(Page 2 of 3)
No individual vote is likely to determine the outcome of an election; nor is it likely to result in a material gain for the voter. Does that mean people who vote are irrational, evil, or stupid? Not necessarily. Or at least not all of them.
In October 2000, Harvard economist Gregory Mankiw penned a column for Fortune called “Why Some People Shouldn’t Vote.” During his years-long stint as a columnist for the magazine, this was the only article the editors refused to run. The column, which he published on his personal blog years later, suggests that “the next time a friend of yours tells you he’s not voting, don’t try to change his mind.”
Mankiw’s argument draws on a 1996 article by economists Timothy Feddersen of Northwestern University and Wolfgang Pesendorfer of Princeton University that cites the phenomenon of “roll off”—people who make it all the way inside the polyester curtains on Election Day and then leave some blanks on their ballots—to illustrate the point that people who believe themselves ill-informed routinely choose not to vote, thereby increasing the quality of voters who actually pull the lever for one side or the other. There is some additional evidence for this claim: Education is one of the two best predictors of voter turnout (the other is age). Better-educated people are much more likely to vote, which suggests that the pool of voters is better informed and more qualified to make election-related judgments than the pool of nonvoters.
“A classic argument for why democracies need widespread public education is that education makes people better voters,” Mankiw writes. “If this is true, then the less educated should show up at the polls less often. They are rationally delegating the decision to their better educated neighbors.”
What Mankiw doesn’t go on to say, perhaps because he fears insulting his readers, is that people aren’t particularly good at knowing whether or not they are well-informed. Many people who follow politics closely hold views that are dangerous and wrong (see George Mason University economist Bryan Caplan’s October 2007 reason cover story “The 4 Boneheaded Biases of Stupid Voters”). Even if everyone who had the slightest suspicion that he was not knowledgeable enough to vote stayed home on Election Day, millions of people would still be casting ill-informed votes.

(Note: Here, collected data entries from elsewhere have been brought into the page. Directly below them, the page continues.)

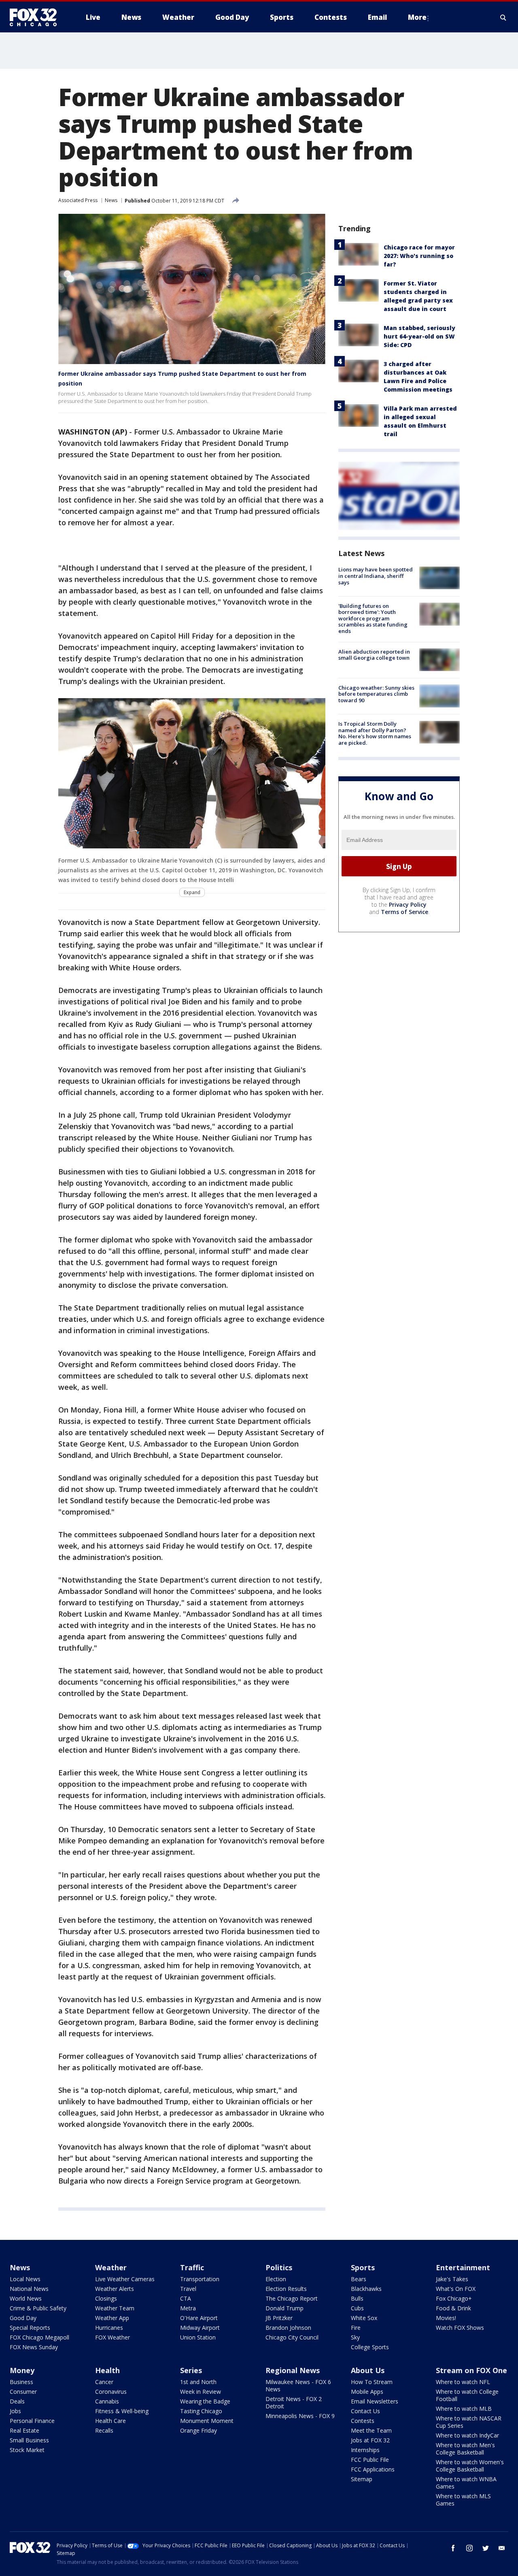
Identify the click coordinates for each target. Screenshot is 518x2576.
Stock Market (27, 2450)
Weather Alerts (114, 2289)
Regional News (292, 2370)
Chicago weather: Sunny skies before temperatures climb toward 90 (376, 693)
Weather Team (114, 2308)
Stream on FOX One (471, 2370)
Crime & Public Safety (38, 2308)
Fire (356, 2327)
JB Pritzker (279, 2318)
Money (22, 2370)
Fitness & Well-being (122, 2411)
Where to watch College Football (467, 2395)
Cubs (357, 2308)
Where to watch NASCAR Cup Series (468, 2421)
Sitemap (361, 2479)
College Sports (370, 2347)
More (417, 17)
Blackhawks (366, 2289)
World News (26, 2298)
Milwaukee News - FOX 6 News (298, 2385)
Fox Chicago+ (454, 2298)
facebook (453, 2548)
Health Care (110, 2421)
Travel (188, 2289)
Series (191, 2370)
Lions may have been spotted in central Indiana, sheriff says (375, 576)
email (501, 2548)
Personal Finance (32, 2421)
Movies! (446, 2318)
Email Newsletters (374, 2401)
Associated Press (78, 200)
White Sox (364, 2318)
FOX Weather (112, 2337)
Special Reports (30, 2327)
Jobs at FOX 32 (370, 2440)
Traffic (192, 2267)
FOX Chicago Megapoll (39, 2337)
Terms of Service (404, 912)
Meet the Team (371, 2430)
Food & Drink (453, 2308)
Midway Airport (200, 2327)
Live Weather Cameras (125, 2279)
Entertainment (463, 2267)
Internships (365, 2450)
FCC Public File (370, 2459)
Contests (362, 2421)
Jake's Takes (452, 2279)
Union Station (198, 2337)
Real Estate (24, 2430)
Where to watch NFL (463, 2382)
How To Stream (372, 2382)
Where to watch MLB (464, 2408)
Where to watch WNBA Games (466, 2482)
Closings (106, 2298)
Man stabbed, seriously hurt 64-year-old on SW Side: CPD (419, 336)
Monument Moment (207, 2421)
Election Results (286, 2289)
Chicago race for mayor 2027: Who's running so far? (419, 255)
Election (275, 2279)
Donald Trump (284, 2308)
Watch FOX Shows (460, 2327)
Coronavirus (111, 2391)
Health (107, 2370)
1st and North (198, 2382)
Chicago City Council (291, 2337)
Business (21, 2382)
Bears (358, 2279)
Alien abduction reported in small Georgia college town (374, 654)
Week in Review (200, 2391)
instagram (469, 2548)
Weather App (112, 2318)
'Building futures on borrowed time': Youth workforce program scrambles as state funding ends (373, 618)
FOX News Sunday (34, 2347)
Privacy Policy (408, 904)
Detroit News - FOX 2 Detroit (293, 2402)
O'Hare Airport (199, 2318)
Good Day (23, 2318)
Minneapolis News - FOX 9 (300, 2416)
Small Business (29, 2440)
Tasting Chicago (201, 2411)
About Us (367, 2370)
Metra (188, 2308)
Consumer (23, 2391)
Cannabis (107, 2401)
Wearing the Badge (205, 2401)
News (111, 200)
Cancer (104, 2382)
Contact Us (365, 2411)
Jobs (15, 2411)
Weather (111, 2267)
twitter (485, 2548)
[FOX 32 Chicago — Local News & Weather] (36, 17)
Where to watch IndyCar (467, 2435)
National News (29, 2289)
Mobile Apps (367, 2391)
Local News (25, 2279)
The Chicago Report (291, 2298)
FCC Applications (373, 2469)
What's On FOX (456, 2289)
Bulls (357, 2298)
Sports (363, 2267)
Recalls (104, 2430)
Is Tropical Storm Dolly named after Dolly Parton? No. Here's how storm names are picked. (374, 733)
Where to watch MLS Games (463, 2499)
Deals (17, 2401)
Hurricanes (109, 2327)
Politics (278, 2267)
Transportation (199, 2279)
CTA (185, 2298)
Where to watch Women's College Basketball (470, 2465)
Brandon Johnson (288, 2327)
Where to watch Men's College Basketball (465, 2448)
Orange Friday (198, 2430)
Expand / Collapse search (503, 17)
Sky (355, 2337)
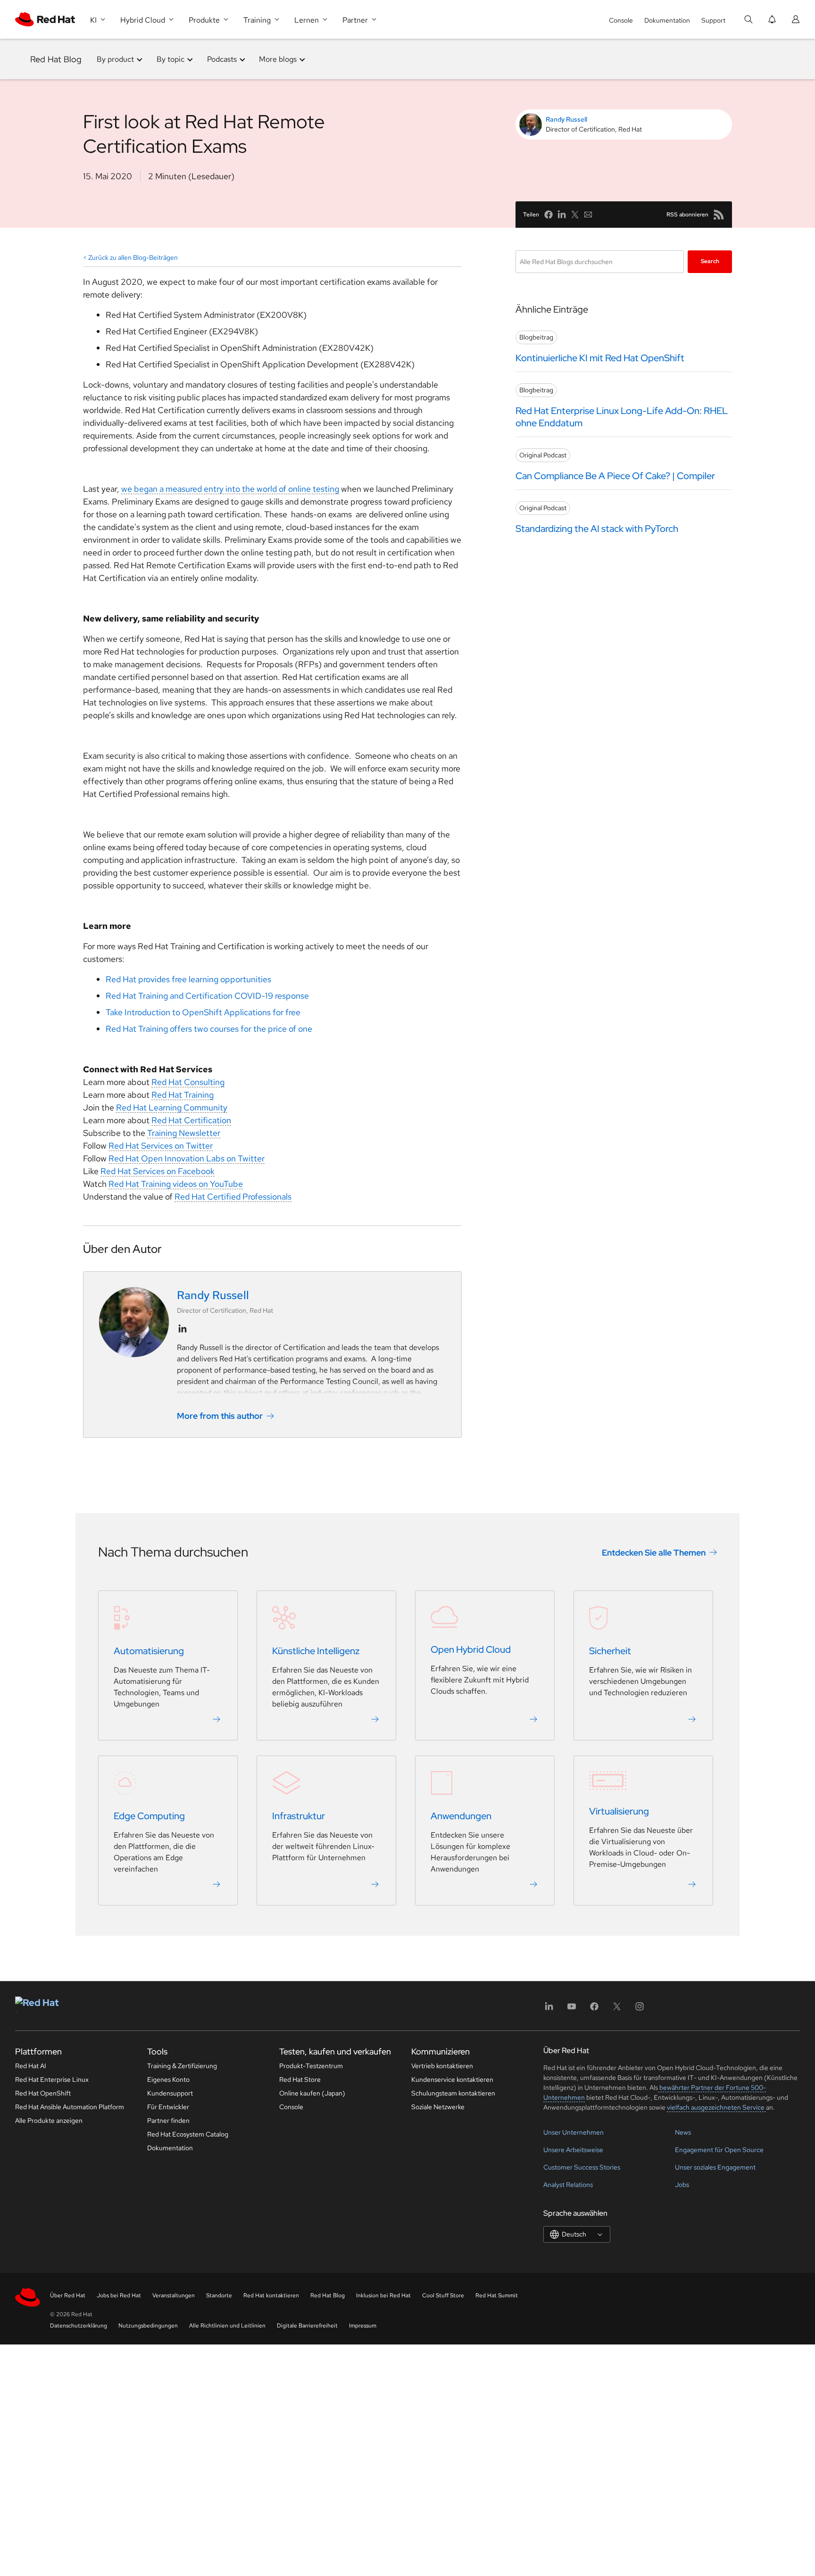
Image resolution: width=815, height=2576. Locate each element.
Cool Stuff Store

Demographically speaking, if you’re reading this, you’re probably closer to the top than the bottom of the distribution. But you still have very little knowledge of what a politician will do once you send him to Washington. The gap between the promised and real consequences of electing one guy over the other is very difficult to anticipate. Even jaded libertarian types, for instance, were hopeful that President Barack Obama would be better than his predecessor on issues such as civil liberties and the war on drugs. Look how that turned out. You don’t know as much as you think.
‘Rock the Vote’
Encouraging more ignorant people to vote is not just pointless, argues Jason Brennan; it’s morally wrong. There is no duty to vote, but many people may have a duty not to vote. Boosting turnout among citizens who are young, uneducated, or otherwise less likely to be engaged—the primary targets of get-out-the-vote campaigns—is likely to have the unintended consequence of encouraging people to fail in that duty.
To explain why we might worry about casting an uninformed vote even when no particular vote is likely to be decisive, Brennan conjures this terrifying thought experiment: Imagine you come across a firing squad about to kill an innocent child. Assume all the bullets will strike at the same time and that there’s nothing you can do to stop them. You are invited to be the 101st member of the squad. What do you say? Brennan posits a framework to deal with this kind of hypothetical, the “clean hands principle,” which states that “one should not participate in collectively harmful activities when the cost of refraining from such activities is low.”
None of this is to suggest that the government should test voters or use some other legal means to limit voting. Instead, this is a private moral concern for each voter. If you believe your vote is likely to be ill-informed or that a particular race is likely to yield an unfair, unjust, or otherwise bad outcome, you should refrain from participating in a collectively harmful activity, thus keeping your hands clean. Get-out-the-vote campaigns promote precisely the kind of morally condemnable ignorant voting we should be discouraging.
This is the perspective that informs those “Don’t Vote, It Only Encourages the Bastards” bumper stickers. Washing one’s hands of the whole system is a good way to ensure that they remain clean, even when the politicos are dirty.
‘What If Everybody Stopped Voting?’
What if the arguments against voting were so persuasive that everyone stopped voting? This worry, which channels the categorical imperative of 18th-century German philosopher Immanuel Kant, posits that if everyone behaved as the nonvoters do, the whole system would fall apart. A certain minimum level of participation is necessary for elections to appear legitimate.
This objection is natural and intuitive. The force behind it is reflected in the Golden Rule and many other moral systems. But there’s no reason to think that one person’s choice not to vote, or even to write a magazine article making the case against voting, will dramatically alter the behavior of the tens of millions who currently vote.
Even if individual voting behavior were universalized, an anti-voting stance could easily be reframed to deal with this narrow hypothetical. One ought not vote, say, unless one’s vote has a nontrivial chance of determining the outcome of an election. If someone found herself in an electorate with zero other voters, she could happily vote (perhaps a write-in of her own name) without violating the general anti-voting principle.